Akdeniz Kent Konseyi, toplumsal farkındalığın arttırılması için yaptığı çalışmalar çerçevesinde sosyolog-yazar İsmail Beşikçi'nin katıldığı bir panel gerçekleştirdi.

Akdeniz Belediyesi'nin konferans salonunda düzenlenen panele; Akdeniz Belediye Başkanı M. Fazıl Türk, Toros Üniversitesi Rektör Yardımcısı Prof. Dr. Ahmet Özer, aydın ve yazarlar, sendika, dernek gibi sivil toplum örgütü temsilcileri ile öğrenciler katıldı.

Yoğun ilgiden dolayı salonun dolduğu panele, konuşmacı olarak İsmail Beşikçi'nin yanı sıra İsmail Beşikçi Vakfı (İBV) Yönetim Kurulu Başkanı İbrahim Gürbüz ve Yönetim Kurulu Başkan Yardımcısı Ruşen Arslan da katıldı.

'KÜRTLERİN 'SARI HOCA'YA BÜYÜK VEFA BORCU VAR'

Konuşmasına Kürtçe başlayan Akdeniz Belediye Başkanı M. Fazıl Türk ise, Beşikçi ve diğer panelistlere Mersin'e gelmelerinden ötürü minnettar olduğunu ifade etti. Bir metropol kentinde bir Kürt belediye başkanı olmanın zorluklarını yaşadığını dile getiren Türk, "Ancak böyle günlerde ayrı bir mutluluk yaşıyorum. Kürt halkının 'Sarı Hoca' dediği büyük bilim adamı İsmail Beşikçi'nin, yıllardır Kürt halkı için yaptıklarını hayranlıkla izliyoruz. Verdiği eserler, Kürt halkının özgürlük mücadelesine büyük katkılar sağladı. 'Kürtler Türkiye'de her şey oluyor, ama Kürt olamıyor' sözünü ilk olarak o söyledi. Kürtlerin statüsüzlüğüne isyan etti. Kendisini, ailesini, kariyerini düşünmeden gerçekleri haykırdı. Yıllarını cezaevlerinde geçirdi; ama halinden şikâyet etmedi. Kürtlerin 'Sarı Hoca' ya büyük bir vefa borcu var" diye konuştu.

Açılış konuşmalarının ardından İsmail Beşikçi'yi anlatan kısa bir belgesel film gösterildi. Filmde, Beşikçi'nin resmi ideolojiye karşı verdiği mücadeleden kesitlere yer verildi.

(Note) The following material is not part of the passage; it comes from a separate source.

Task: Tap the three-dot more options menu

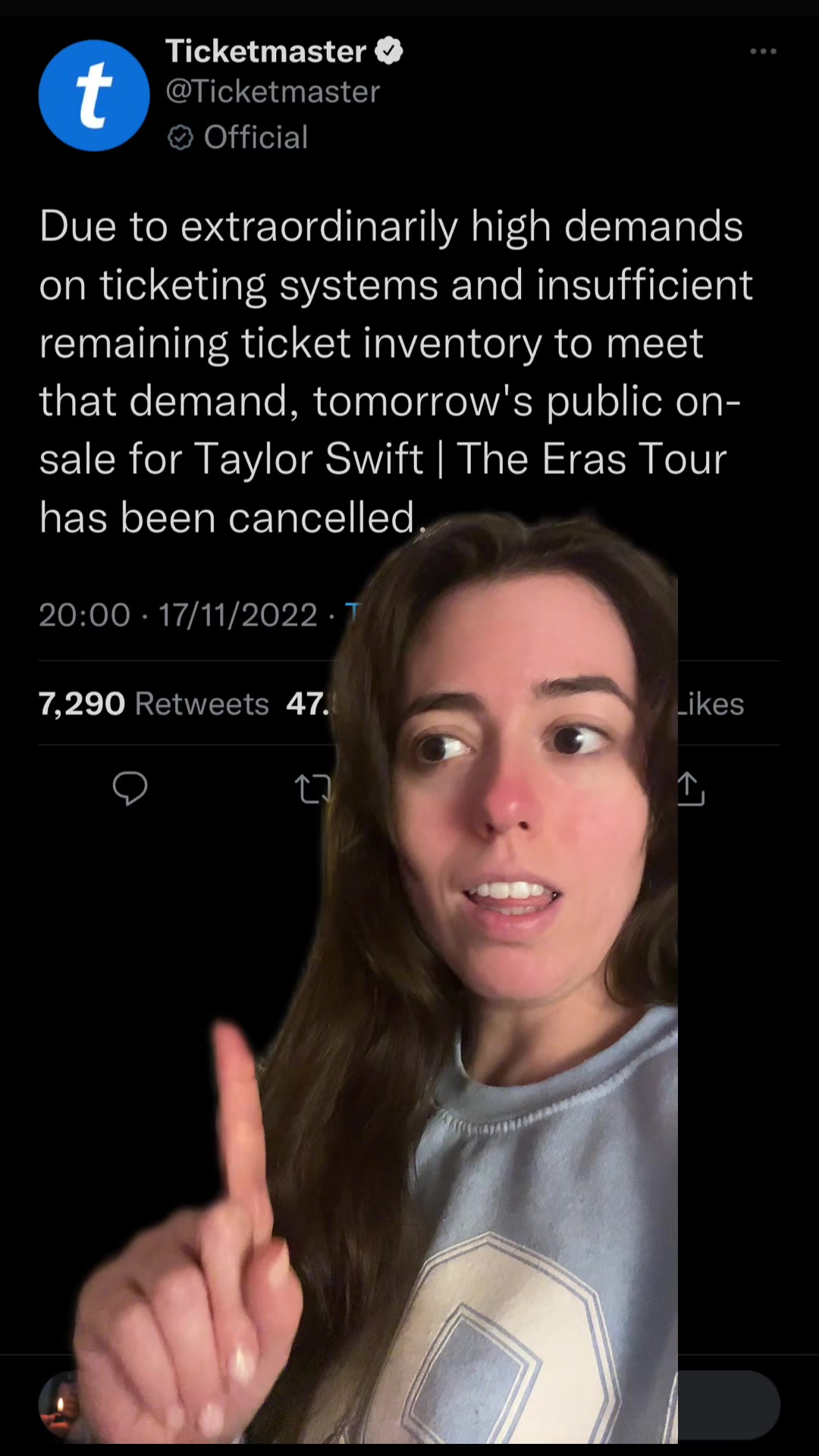Action: point(763,52)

GÜRBÜZ VE ARSLAN, BEŞİKÇİ'Yİ ANLATTI

Konuşmacıların tanıtılmasının ardından ilk sözü İBV Yönetim Kurulu Başkanı İbrahim Gürbüz aldı. Gürbüz, İsmail Beşikçi'nin sosyolog yönüyle Kürtler üzerine yaptığı bilimsel çalışmalar ve incelemelerini anlattı.

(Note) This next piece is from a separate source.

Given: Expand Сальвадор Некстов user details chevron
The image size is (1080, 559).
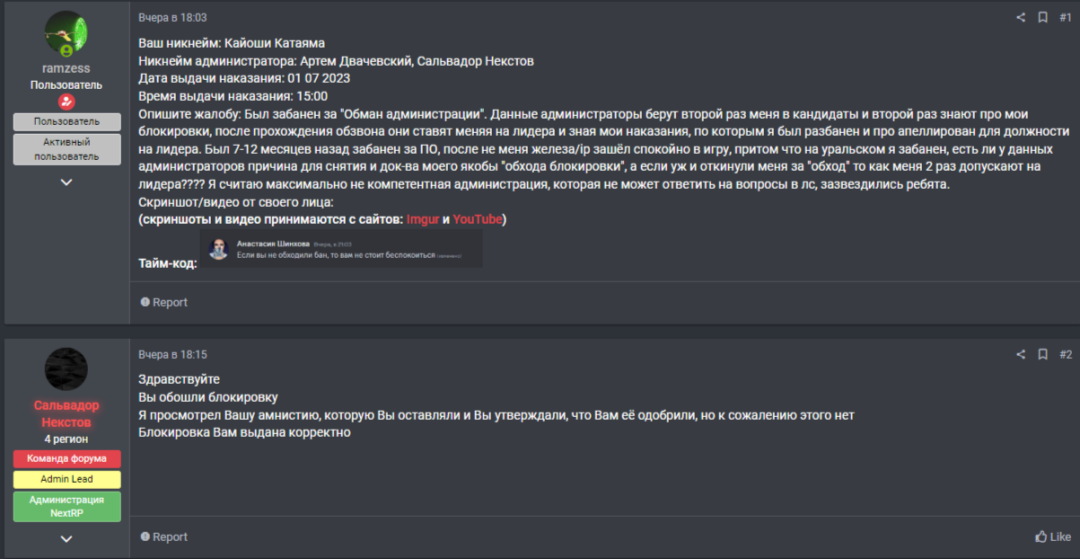Looking at the screenshot, I should (66, 539).
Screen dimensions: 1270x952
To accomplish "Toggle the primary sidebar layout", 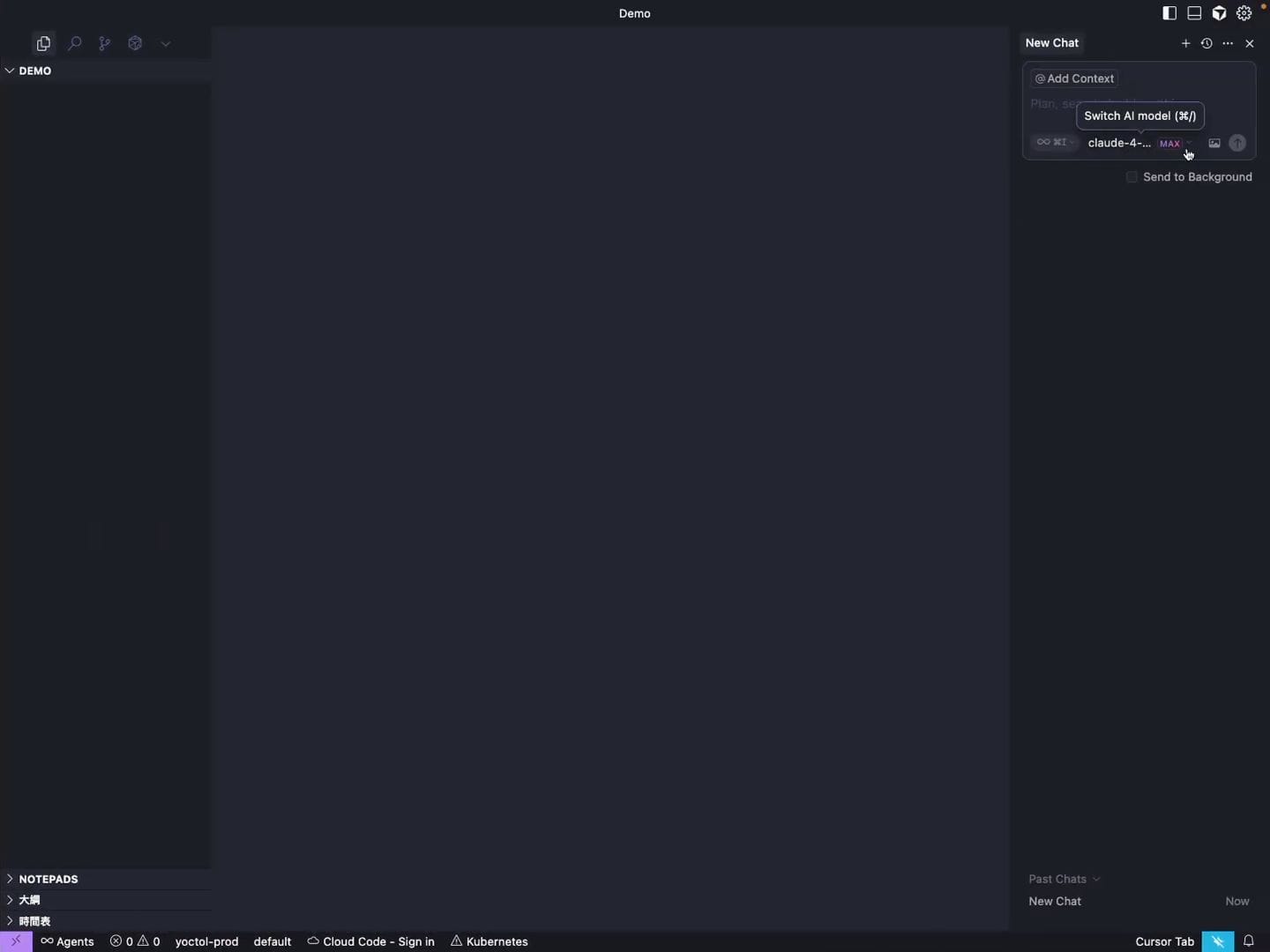I will pos(1169,13).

İBV Yönetim Kurulu Başkan Yardımcısı Ruşen Arslan ise, İstanbul´da 1. Dünya Savaşı'ndan sonra patlak veren Kürt kültürü ve politik örgütlenme döneminin önde gelen siması Memduh Selim'i anlattı. Memduh Selim'in eserlerinin yitip gitme kaygısının benzerini yaşadıkları için İBV'yi kurduklarını anlatan Arslan, "Vakıf kurma zor bir iş değil, hukuki bir süreçtir. Önemli olan vakfın sürdürülebilir olması. Bu anlamda vakfın desteklenmesi için değişik bir sistem uyguladık. Biz önce somut olarak bir şeyler oluşturduk. Ondan sonra destek arayışına çıktık ve tanıtım toplantılarına geçtik" dedi.

'YAKINDOĞU İMHA EDİLMİŞTİR'

Konukların alkışlarıyla konuşmasına başlayan İsmail Beşikçi ise, tarihe tek bir pencereden değil, bir bütün olarak bakılması gerektiğini ifade etti.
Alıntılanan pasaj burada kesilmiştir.